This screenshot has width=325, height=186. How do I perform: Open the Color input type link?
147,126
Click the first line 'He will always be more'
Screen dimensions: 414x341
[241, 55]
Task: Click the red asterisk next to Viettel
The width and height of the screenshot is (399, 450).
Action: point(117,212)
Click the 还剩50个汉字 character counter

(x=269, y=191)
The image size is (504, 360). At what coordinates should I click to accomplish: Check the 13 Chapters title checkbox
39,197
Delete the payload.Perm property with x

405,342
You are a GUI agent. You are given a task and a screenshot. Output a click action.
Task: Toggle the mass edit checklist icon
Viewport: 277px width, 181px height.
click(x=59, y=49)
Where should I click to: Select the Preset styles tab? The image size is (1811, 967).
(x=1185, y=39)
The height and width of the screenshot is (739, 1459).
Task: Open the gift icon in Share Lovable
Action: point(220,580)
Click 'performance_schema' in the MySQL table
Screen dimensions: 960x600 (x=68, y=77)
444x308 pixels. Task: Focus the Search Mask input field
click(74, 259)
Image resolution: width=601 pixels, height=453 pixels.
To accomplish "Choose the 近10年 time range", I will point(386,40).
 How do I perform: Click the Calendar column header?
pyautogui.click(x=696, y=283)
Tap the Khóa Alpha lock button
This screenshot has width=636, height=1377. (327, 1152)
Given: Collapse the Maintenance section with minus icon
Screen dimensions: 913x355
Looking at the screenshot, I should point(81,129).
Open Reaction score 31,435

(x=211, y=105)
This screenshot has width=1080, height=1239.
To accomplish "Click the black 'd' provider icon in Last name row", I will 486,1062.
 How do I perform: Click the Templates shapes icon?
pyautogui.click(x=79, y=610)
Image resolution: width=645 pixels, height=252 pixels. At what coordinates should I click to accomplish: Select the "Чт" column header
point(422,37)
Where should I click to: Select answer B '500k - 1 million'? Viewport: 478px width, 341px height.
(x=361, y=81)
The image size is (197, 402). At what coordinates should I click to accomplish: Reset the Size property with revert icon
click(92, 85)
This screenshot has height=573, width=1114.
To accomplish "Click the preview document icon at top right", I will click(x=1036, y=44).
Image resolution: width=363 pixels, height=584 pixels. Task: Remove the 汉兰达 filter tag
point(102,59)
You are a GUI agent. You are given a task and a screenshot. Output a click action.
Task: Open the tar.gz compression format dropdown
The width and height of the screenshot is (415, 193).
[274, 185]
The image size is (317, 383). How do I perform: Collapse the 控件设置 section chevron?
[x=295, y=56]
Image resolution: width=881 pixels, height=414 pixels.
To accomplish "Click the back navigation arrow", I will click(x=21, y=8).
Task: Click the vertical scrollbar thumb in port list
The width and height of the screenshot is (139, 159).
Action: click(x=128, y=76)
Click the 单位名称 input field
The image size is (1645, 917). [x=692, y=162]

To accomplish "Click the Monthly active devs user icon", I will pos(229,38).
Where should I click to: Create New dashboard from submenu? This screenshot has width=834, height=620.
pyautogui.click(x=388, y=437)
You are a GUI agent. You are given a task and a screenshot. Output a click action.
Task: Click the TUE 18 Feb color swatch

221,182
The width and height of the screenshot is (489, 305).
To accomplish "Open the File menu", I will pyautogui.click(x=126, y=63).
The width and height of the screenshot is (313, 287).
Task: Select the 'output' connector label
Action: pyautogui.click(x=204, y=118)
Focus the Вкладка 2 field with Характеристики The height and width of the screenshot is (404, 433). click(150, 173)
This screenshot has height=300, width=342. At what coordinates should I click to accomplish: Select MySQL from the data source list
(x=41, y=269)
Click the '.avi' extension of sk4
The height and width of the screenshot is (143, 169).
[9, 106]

- _EXERCISE OBJECTIVE_: Retype the records above, but only those lines that fall between the line containing "Tap the Khóa Alpha lock button" and the line containing "Task: Click the vertical", with both of those lines included, exactly as written.

- _EXERCISE ANSWER_:
Tap the Khóa Alpha lock button
This screenshot has width=636, height=1377. (327, 1152)
Given: Collapse the Maintenance section with minus icon
Screen dimensions: 913x355
Looking at the screenshot, I should point(81,129).
Open Reaction score 31,435

(x=211, y=105)
This screenshot has width=1080, height=1239.
To accomplish "Click the black 'd' provider icon in Last name row", I will 486,1062.
 How do I perform: Click the Templates shapes icon?
pyautogui.click(x=79, y=610)
Image resolution: width=645 pixels, height=252 pixels. At what coordinates should I click to accomplish: Select the "Чт" column header
point(422,37)
Where should I click to: Select answer B '500k - 1 million'? Viewport: 478px width, 341px height.
(x=361, y=81)
The image size is (197, 402). At what coordinates should I click to accomplish: Reset the Size property with revert icon
click(92, 85)
This screenshot has height=573, width=1114.
To accomplish "Click the preview document icon at top right", I will click(x=1036, y=44).
Image resolution: width=363 pixels, height=584 pixels. Task: Remove the 汉兰达 filter tag
point(102,59)
You are a GUI agent. You are given a task and a screenshot. Output a click action.
Task: Open the tar.gz compression format dropdown
The width and height of the screenshot is (415, 193).
[274, 185]
The image size is (317, 383). How do I perform: Collapse the 控件设置 section chevron?
[x=295, y=56]
Image resolution: width=881 pixels, height=414 pixels.
To accomplish "Click the back navigation arrow", I will click(x=21, y=8).
Task: Click the vertical scrollbar thumb in port list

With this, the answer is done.